Giuseppe Cacciatore, scomparso nel 2023, era accademico dei Lincei, professore emerito di Storia della Filosofia alla Federico II, tra i più impegnati studiosi dei rapporti tra la politica e la filosofia, già presidente della Società filosofica italiana e della Società salernitana di Storia Patria e componente del cdi della Fondazione Ravello dal 2006 al 2010 e poi dal 2015 al 2018. Dal 1981 aveva insegnato Storia della filosofia alla Federico II e nel 2017 fu nominato professore emerito presso la stessa università e, per il biennio 2017-2019, presidente della classe di Scienze morali dell’Accademia pontaniana di Napoli. Nel 2019, infine, era stato eletto Socio nazionale dell’Accademia dei Lincei. In occasione del 75esimo compleanno la casa editrice Francesco D’Amato pubblicò la sua bibliografia dal 1969 al 2020, curato da Armando Mascolo. Il figlio Fortunato si è spento lo scorso anno all’età di 53 anni. Era docente di Storia della Filosofia presso l’Università della Calabria, studioso e militante politico molto noto sia nella città natale, Salerno, che a Cosenza, dove da anni abitava e lavorava
Ad aprire e presiedere l’incontro sarà il dottore Aldo D’Andrea, mentre ad intervenire saranno il preside e professore Giovanni Sasso e il professore Franco Festa, entrambi chiamati ad approfondire i contenuti e le implicazioni teoriche del testo.
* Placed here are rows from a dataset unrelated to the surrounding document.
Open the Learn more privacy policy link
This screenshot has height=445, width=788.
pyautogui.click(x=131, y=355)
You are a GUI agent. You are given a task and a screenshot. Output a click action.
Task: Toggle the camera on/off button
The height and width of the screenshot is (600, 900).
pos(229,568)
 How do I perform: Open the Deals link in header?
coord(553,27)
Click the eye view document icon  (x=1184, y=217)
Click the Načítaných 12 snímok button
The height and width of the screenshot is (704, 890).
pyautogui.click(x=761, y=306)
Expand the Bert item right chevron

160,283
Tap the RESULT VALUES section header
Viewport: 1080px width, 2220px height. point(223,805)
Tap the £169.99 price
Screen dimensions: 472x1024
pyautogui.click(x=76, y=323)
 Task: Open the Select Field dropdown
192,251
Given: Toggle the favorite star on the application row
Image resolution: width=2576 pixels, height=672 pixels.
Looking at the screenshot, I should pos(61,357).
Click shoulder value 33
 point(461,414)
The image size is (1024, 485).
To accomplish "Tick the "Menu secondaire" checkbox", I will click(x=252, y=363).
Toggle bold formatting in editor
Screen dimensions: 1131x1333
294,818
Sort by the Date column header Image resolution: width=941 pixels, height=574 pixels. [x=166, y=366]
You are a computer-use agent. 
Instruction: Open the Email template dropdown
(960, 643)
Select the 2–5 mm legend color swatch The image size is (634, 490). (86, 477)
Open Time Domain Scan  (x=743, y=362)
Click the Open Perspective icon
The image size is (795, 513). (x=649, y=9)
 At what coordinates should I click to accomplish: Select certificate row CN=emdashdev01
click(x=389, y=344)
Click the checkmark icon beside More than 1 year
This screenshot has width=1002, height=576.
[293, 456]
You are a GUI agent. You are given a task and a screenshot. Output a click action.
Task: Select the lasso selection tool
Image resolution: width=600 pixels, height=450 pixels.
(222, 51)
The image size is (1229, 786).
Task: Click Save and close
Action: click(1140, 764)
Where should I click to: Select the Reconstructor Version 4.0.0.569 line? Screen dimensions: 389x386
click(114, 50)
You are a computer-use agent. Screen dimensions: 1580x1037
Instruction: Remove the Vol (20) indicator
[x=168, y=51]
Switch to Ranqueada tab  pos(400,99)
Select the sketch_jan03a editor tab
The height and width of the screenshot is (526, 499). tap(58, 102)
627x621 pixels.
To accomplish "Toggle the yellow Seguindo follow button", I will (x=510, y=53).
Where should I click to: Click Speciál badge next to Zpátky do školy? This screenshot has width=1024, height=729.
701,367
Le conclusioni saranno affidate all’onorevole Antonio Bassolino, grande protagonista del panorama politico e culturale italiano.
Al centro del volume il ruolo del matriarcato nella storia e nella cultura e il concetto di “ragione ospitale”, intesa come apertura al dialogo e alla pluralità delle prospettive.
Promosso con il contributo della Società Filosofica Italiana – sezione di Avellino – e con il sostegno di Unità Popolare, il convegno si propone come un momento di incontro tra studiosi, appassionati e cittadini, nel segno della riflessione critica e della memoria condivisa.
Un’occasione significativa per riportare la filosofia al centro del dibattito pubblico e ricordare il valore cruciale che ha il pensiero iper comprendere una società complessa come quella in cui viviamo.